← writing

Closing the Gap: Persistent Tokens, Containers, and the Road to k3s

8 min read
event-horizondistributed-systemskubernetesdockerdeployment

The last post in this series ended with a list. Persistent resume token. Dockerfile. Health check. Kubernetes manifests. “Conventional work,” I called it — nothing that changes the application architecture, but the application doesn’t run in production until it’s done.

This post is about doing it.


The bug we didn’t know we had

Before any of the deployment work, a code review turned up something uncomfortable.

In the worker’s retry path, ch.publish() was called to republish a failed message, and then ch.ack() was called unconditionally on the next line. The problem: amqplib’s channel.publish() returns a boolean. true means the message was written to the channel’s internal buffer. false means the broker’s write buffer was full — the broker was applying flow control, and the message was not queued.

When publish() returned false, we were acking the original message anyway. The message was permanently gone. No exception, no log, no rejected promise. The only signal was a return value we weren’t reading.

The fix is one line: capture the return value, only ack if published === true. If false, don’t ack — leave the message unacked, let RabbitMQ redeliver it. The occupied prefetch slot applies backpressure to the consumer while the broker drains, which is exactly the right behaviour under load.

What made this interesting wasn’t the fix. It was why the existing tests hadn’t caught it.

The mock was declared as vi.fn(), which returns undefined by default. undefined is falsy — identical to a false return from the real channel. So the existing tests were passing, asserting that ack was called after a failed publish(). They were testing the broken code path and asserting on its wrong outcome. The mock had false fidelity: it appeared to match the real API but was silently validating the bug.

The fix required two changes: changing the mock default to mockReturnValue(true) (matching real amqplib under normal conditions), then adding one explicit test for the false case. The lesson is that a passing test suite is not evidence of correct behaviour if your mocks don’t model the real API’s failure modes.


The circular dependency that wasn’t

The previous post described the in-memory resume token as a known shortcut. ADR-0011 documented the trade-off explicitly: persisting the token to MongoDB would allow recovery across restarts, but added a “circular dependency” — you’d need MongoDB to load the token to reconnect to MongoDB.

When we came back to it, that concern didn’t hold up.

The circular dependency only matters if MongoDB is completely unavailable at startup. But if MongoDB is down, you can’t open the change stream regardless — the token is irrelevant until MongoDB is reachable. Once reachable, loading the token and opening the stream are both possible. The “circular dependency” collapses to “if Mongo is down, you wait until it’s up,” which was already true without a persistent token.
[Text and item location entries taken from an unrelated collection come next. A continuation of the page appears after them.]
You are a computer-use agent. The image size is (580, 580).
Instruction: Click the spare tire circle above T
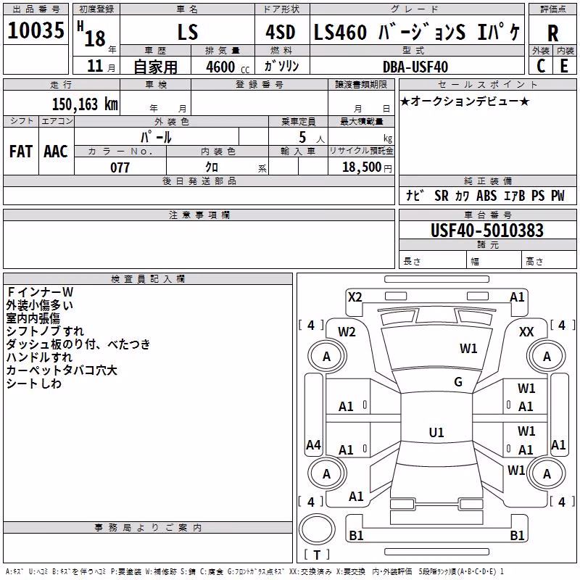317,529
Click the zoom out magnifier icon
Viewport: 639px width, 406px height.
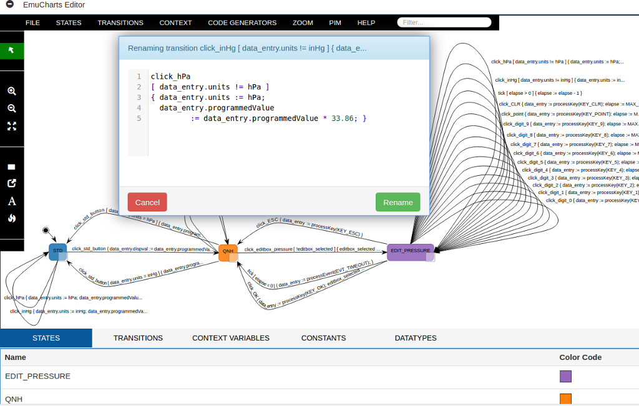click(12, 109)
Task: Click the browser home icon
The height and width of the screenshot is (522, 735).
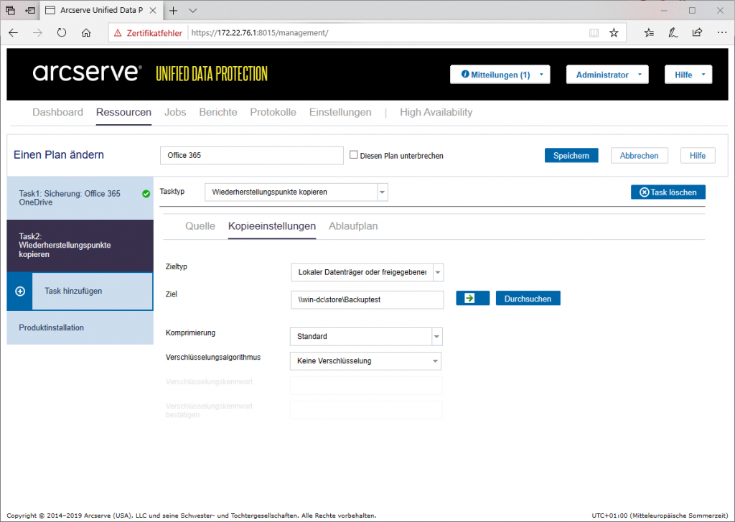Action: (x=86, y=32)
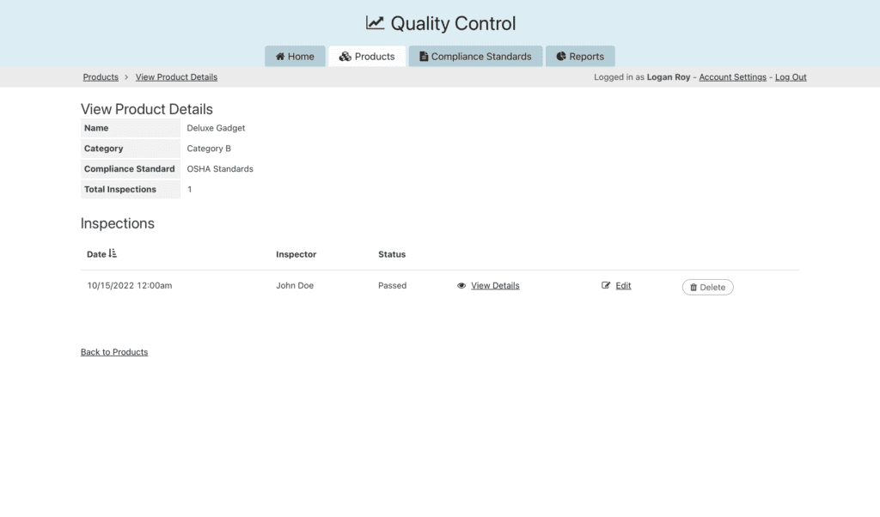The height and width of the screenshot is (517, 880).
Task: Open the Compliance Standards tab
Action: pos(475,57)
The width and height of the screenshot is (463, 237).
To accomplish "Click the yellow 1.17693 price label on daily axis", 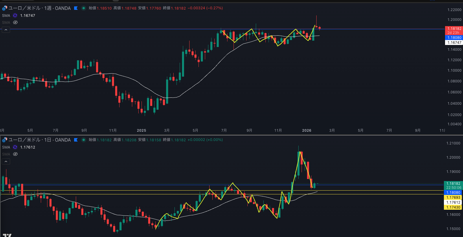I will tap(453, 198).
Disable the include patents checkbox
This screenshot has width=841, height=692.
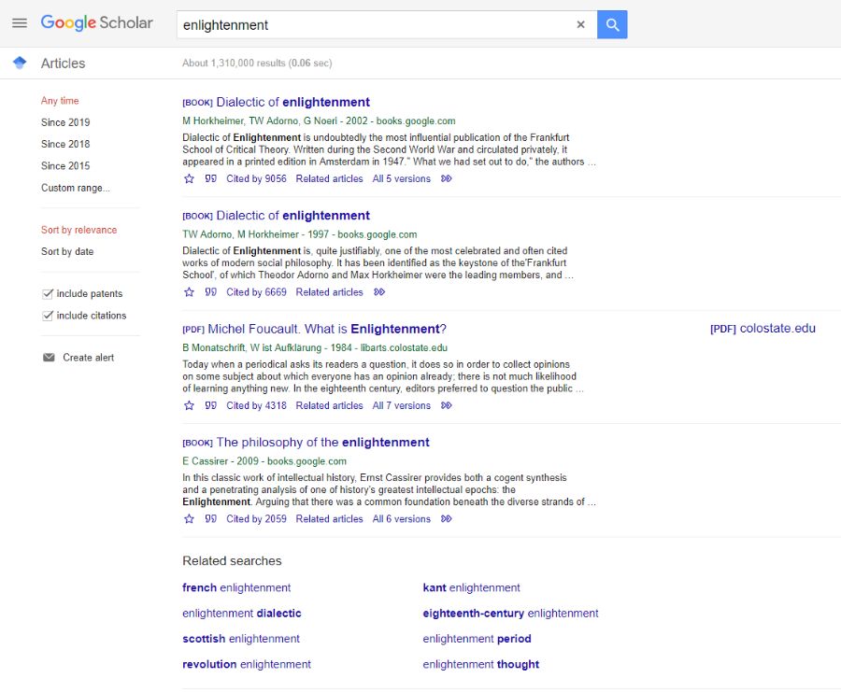tap(47, 293)
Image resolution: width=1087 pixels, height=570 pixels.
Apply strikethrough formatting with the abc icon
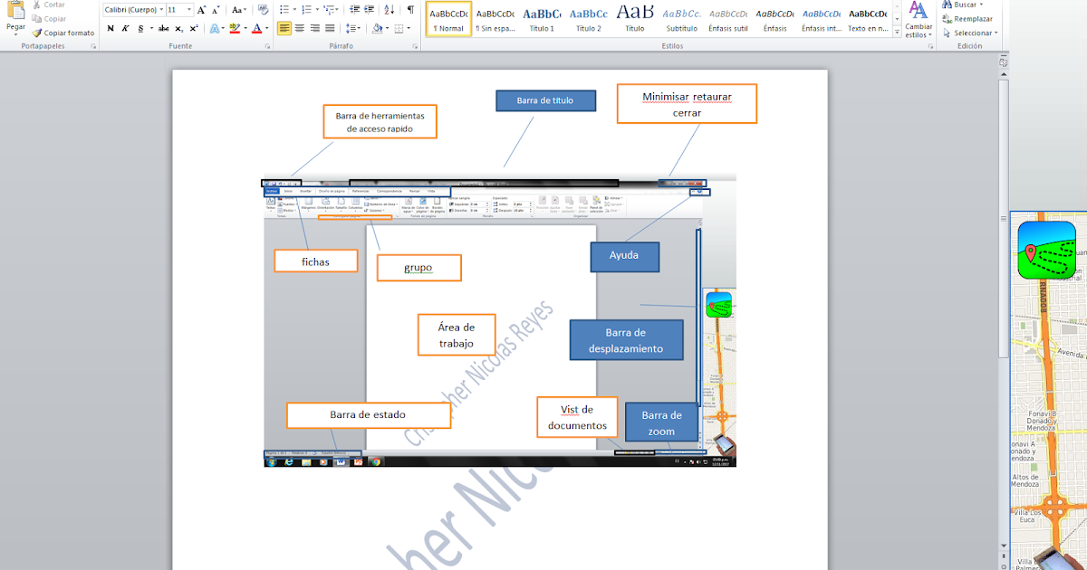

The implementation is a single MongoDB collection (changestream_checkpoints, one document) with three functions: loadResumeToken, saveResumeToken, clearResumeToken. On startup, startChangeStream loads the saved token — making the function async, the only signature change. On each delivered event, saveResumeToken is called fire-and-forget. A failed write is logged but doesn’t block delivery. Worst case on a write failure: on the next pod restart, the token is slightly behind the last delivered event, so a few events replay. The idempotent insert in event.repository.ts absorbs them.

There’s one new failure mode: oplog overrun. If the server is down long enough that MongoDB’s oplog rolls past the saved token, MongoDB rejects the token with error code 286 (ChangeStreamHistoryLost). The original in-memory implementation would have entered an infinite retry loop with a stale token. The persistent implementation detects the code, clears the checkpoint, resets the backoff, and restarts from the current oplog head. The events during the gap are missed — that’s the accepted trade-off — but the stream recovers immediately rather than hanging forever.

ADR-0011 is now marked superseded. ADR-0013 documents the new decision, including a direct rebuttal of ADR-0011’s circular-dependency concern.


One image, two pods

The Dockerfile required one design decision worth naming: the server and worker are the same image with different entry points.

Both processes share the entire codebase — same src/, same tsconfig.json, same package.json. Two Dockerfiles would duplicate every build step and drift out of sync over time. Instead, one multi-stage build compiles TypeScript to dist/, and the k3s manifests run:

One image, one build, two processes. Image updates roll to both deployments simultaneously from the same tag.

The build itself has a subtlety worth noting. tsconfig.json includes src/**/*, which covers *.test.ts files. A naive tsc build compiles them into dist/, dragging vitest and mongodb-memory-server imports into the production image. They’re never executed, but they’re noise and they inflate the layer.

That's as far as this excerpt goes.